If the return of the NHL has felt like it's slipping under the radar a bit—not for you, of course; you've studied Lauren's preview like it's the Dead Sea Scrolls—blame it on the season's soft launch. Is it truly an Opening Day if there are five separate opening days depending on the team? Some clubs won't play their first meaningful hockey until Friday, a full week after the lads were getting after it in Prague. It doesn't help that many of the games so far, including those Czechia games and Tuesday night's tripleheader, have involved teams that still sound a little fake to me: the "Utah Hockey Club," the "Seattle Kraken," the "Buffalo Sabres."

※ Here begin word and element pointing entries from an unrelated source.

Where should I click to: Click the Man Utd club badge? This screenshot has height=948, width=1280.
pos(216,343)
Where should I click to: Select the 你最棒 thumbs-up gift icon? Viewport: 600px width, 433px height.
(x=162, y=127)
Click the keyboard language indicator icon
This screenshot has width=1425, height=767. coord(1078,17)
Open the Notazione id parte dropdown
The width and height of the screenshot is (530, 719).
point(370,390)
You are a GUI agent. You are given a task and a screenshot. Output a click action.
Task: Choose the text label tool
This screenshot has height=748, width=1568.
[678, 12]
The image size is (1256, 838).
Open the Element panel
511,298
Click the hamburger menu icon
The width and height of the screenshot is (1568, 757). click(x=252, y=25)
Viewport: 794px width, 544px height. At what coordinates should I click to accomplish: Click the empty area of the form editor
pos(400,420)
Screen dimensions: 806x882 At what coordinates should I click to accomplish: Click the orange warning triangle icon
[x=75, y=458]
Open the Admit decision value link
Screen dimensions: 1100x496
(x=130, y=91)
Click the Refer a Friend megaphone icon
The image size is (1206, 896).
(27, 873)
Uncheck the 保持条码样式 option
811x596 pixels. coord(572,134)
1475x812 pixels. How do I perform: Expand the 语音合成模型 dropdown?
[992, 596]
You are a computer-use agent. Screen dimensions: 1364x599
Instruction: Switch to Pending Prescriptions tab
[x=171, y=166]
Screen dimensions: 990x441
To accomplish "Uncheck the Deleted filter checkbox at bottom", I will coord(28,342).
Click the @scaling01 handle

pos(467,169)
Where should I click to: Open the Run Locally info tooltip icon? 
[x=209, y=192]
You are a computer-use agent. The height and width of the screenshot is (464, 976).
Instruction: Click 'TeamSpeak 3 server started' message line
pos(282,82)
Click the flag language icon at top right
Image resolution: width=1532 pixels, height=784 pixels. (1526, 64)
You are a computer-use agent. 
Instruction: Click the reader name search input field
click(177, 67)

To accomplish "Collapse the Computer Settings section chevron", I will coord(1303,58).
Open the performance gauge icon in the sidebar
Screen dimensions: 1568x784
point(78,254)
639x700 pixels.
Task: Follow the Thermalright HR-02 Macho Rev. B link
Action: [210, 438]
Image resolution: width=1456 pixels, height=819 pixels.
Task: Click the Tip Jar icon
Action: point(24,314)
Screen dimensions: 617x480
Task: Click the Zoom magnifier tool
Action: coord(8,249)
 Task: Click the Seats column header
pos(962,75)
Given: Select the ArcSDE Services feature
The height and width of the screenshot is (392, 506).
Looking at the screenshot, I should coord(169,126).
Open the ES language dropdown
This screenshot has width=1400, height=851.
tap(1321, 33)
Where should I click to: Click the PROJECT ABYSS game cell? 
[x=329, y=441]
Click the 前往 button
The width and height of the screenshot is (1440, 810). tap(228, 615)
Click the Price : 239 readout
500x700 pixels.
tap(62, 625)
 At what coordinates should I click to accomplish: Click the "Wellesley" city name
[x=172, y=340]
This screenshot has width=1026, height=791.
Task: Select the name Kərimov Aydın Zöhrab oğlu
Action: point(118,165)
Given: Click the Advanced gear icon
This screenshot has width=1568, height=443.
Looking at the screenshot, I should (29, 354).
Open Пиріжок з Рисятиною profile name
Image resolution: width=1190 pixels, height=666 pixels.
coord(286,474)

But it is real, regular-season action, and I come bearing video to prove it. The Utah Hockey Fellas are, of course, the old Arizona Coyotes in everything but name. (It's all the same players, but the history and intellectual property belong to the league, after Alex Meruelo renounced them upon not being able to get a new barn. Those now purely theoretical Coyotes also possess the history of the original Winnipeg Jets, not to be confused with the current Winnipeg Jets, who own the history of the Atlanta Thrashers. Aren't sports fun?) So this is not an expansion roster—despite the temporary lack of a name, and the tenancy in a building that after a hasty first round of renovations only holds about 11,000 for hockey—and won't be dogshit, or at least no more dogshit than the Coyotes were. This is a real, big-boy hockey team, and Salt Lake City fans, who turned out in strong numbers to buy season tickets, were ready to welcome them. In their first game, hosting the Blackhawks (who are dogshit), Dylan Guenther made sure the fans didn't have to wait longer than five minutes.
I'm officially designating Guenther as one of my Western Conference Guys To Pay Moderate Attention To. The 21-year-old right wing, picked ninth overall in 2021, got his first real call-up last January as an injury replacement but immediately showed enough pop that he wouldn't be sent back down. In 45 games to close the season, he put up 18 goals and 17 assists. He's got a dangerous shot and likes lining up from long-distance—there's more than a little Stamkos in his hockey DNA. Playing on a line centered by Logan Cooley, who assisted on both of Guenther's goals (including an empty-netter) in a 5-2 win, he's going to get a ton of good looks, and I can't imagine him turning many of them down. Utah feels pretty confident about this guy already, signing him last month to an eight-year, $57 million extension.
While trying not to get too excited about a win over Chicago, UHC might be ... pretty good? Or at least certainly not terrible. The forward group, headed by Guenther, Cooley, Lawson Crouse, and team captain Clayton Keller, is young and talented and can trade goals with anyone. Their defense, improved by the addition of Mikhail Sergachev, might be serviceable. Goal is a bit of a question mark still. But in a Central Division where nothing is a sure thing besides Colorado and Dallas, they could very easily be in that second-tier pack scrapping for a playoff spot.
And they've got a good, hearty goal horn. Things are looking up on the lake.